• [Work to be completed] This calls for a word-for-word copy of all the data, with each picture removed.

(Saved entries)
+ + + + +

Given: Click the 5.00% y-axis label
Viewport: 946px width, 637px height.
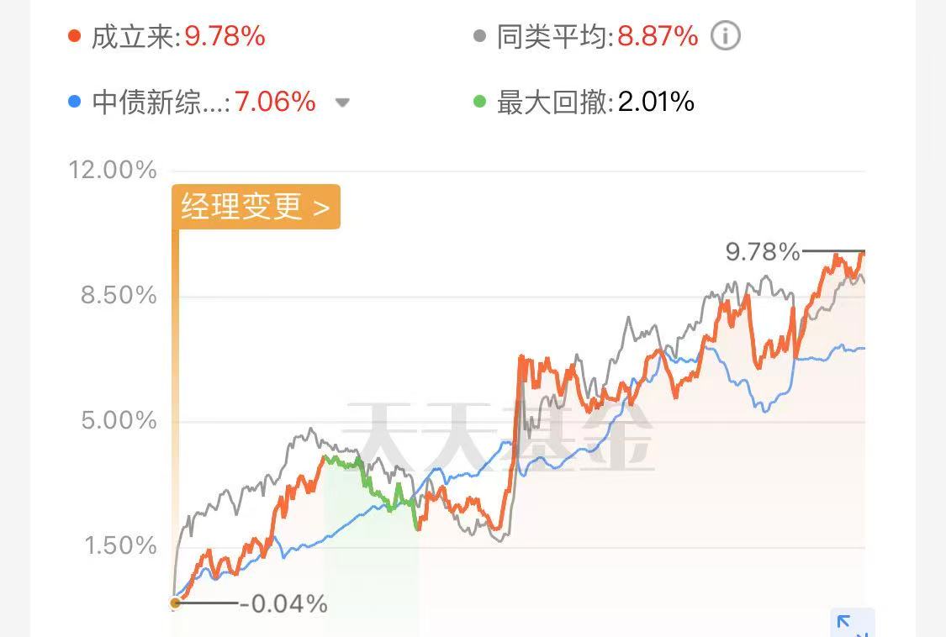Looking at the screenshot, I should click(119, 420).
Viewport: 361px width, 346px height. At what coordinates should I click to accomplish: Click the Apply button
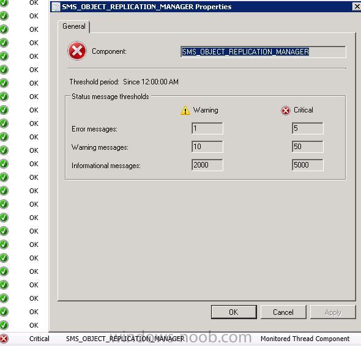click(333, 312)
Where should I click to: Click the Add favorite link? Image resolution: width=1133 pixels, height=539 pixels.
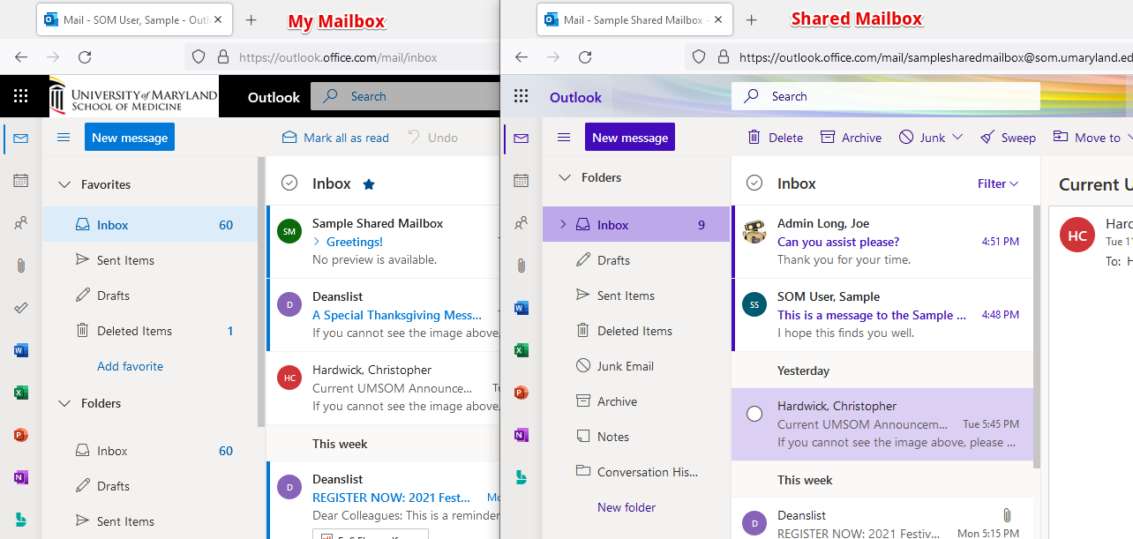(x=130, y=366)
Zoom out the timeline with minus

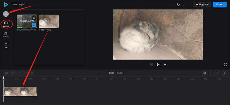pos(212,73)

+ + + + +

• [Output below]
Given: Click the 5.00% y-axis label
Viewport: 946px width, 637px height.
Looking at the screenshot, I should click(119, 420).
Viewport: 361px width, 346px height. At what coordinates should I click to accomplish: Click the Apply button
click(333, 312)
Where should I click to: Click the Add favorite link? Image resolution: width=1133 pixels, height=539 pixels.
(x=130, y=366)
Zoom out the timeline with minus

pos(212,73)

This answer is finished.